Tuesday, November 29, 2005

IS OSDL TRYING TO CREATE A "BOUNTYQUEST-LITE?" Open Source Development Labs (OSDL), a global consortium dedicated to accelerating the adoption of Linux, recently announced the OSDL patent commons project designed to provide a central location where software patents and patent pledges will be housed for the benefit of the open source development community and industry.

While these patent pledges will do little to deter claims of patent infringement on open-source, OSDL is apparently taking a step further by preparing an expansion of the project's scope to include information on the website that might be used to overturn questionable software patents. OSDL is combining forces with the Public Patent Foundation, the Electronic Frontier Foundation 's Patent Busting Project and other groups, to provide easier access to companies seeking invalidating prior art.

Although there are no specific details yet, this is a great idea in principle. By openly publishing prior art (especially the non-patent variety), this action will do exponentially more to deter aggressive patentees than the simple act of sharing patents. Nothing scares a patentee more than the knowledge that invalidating prior art is being distributed among potential defendants.

For those of you that remember, BountyQuest used to be a Web-based service that connected those who seek prior art to invalidate a patent, with those who might be able to find it (the service went kaput around 2002). Typically, "posters" (i.e., people or companies who want to invalidate a patent) posted a bounty on a problematic patent. Posters usually listed the patent number and a description of the art they want to invalidate. "Bounty Hunters" who registered with BountyQuest for free could submit anything in the public domain that they think describes the same technology. The first Hunter to submit prior art that meets the Poster’s criteria wins the bounty.
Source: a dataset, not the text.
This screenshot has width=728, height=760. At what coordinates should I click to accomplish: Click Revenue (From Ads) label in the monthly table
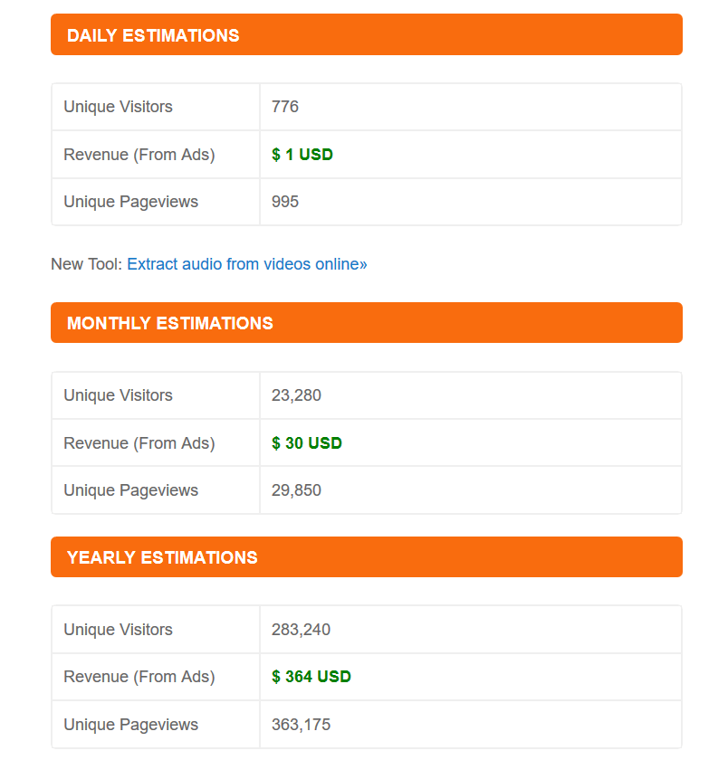(x=139, y=443)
One of the problems with BountyQuest was that BountyQuest’s stated policy was to award bounties only when a single piece of prior art fulfills the Poster’s requirements. Members of the community objected to this policy, stating that the requirement was not realistic. A single piece of art can invalidate a patent for lack of novelty, but the policy completely ignores questions of obviousness. In fact, it is quite rare when a single piece of art invalidates all of a patent’s claims. Accordingly, Hunters quickly recognized that they would receive no payment for submitting art, even though the art would be of great use to the Poster while not meeting the exact criteria of the posting. Subsequently, the project fizzled out.

It will be interesting to see what kind of system the OSDL will come up with. Having companies like IBM, Novell, Red Hat, Philips Electronics and Sony in your corner could certainly open up a wealth of technical documents that the public could access.

1 Comentário:

Norm said...

BountyQuest's attempt to tap into a "Human Database" for prior art failed as a business but not as a strategy. Much of the best prior art we locate in our searches comes from this "Human Database" of early developers and users, engineers and programmers; people who remember beta testing a system, hearing a conference presentation or reading an ad from an obscure newsletter. But this information lies dormant unless it is sought out, typically by a professional searcher. The BQ attempt to monetize this information may work in a different form. People who submit prior art could receive monetary compensation, or public adulation, if their submission helps invalidate a claim. They would not need to provide the killer 102 reference, but may locate prior art that does address obviousness. OSDL, PPF and EFF could develop a fund to reward the people who assist in busting a bad patent or simply post an article praising the poster or advertising their business.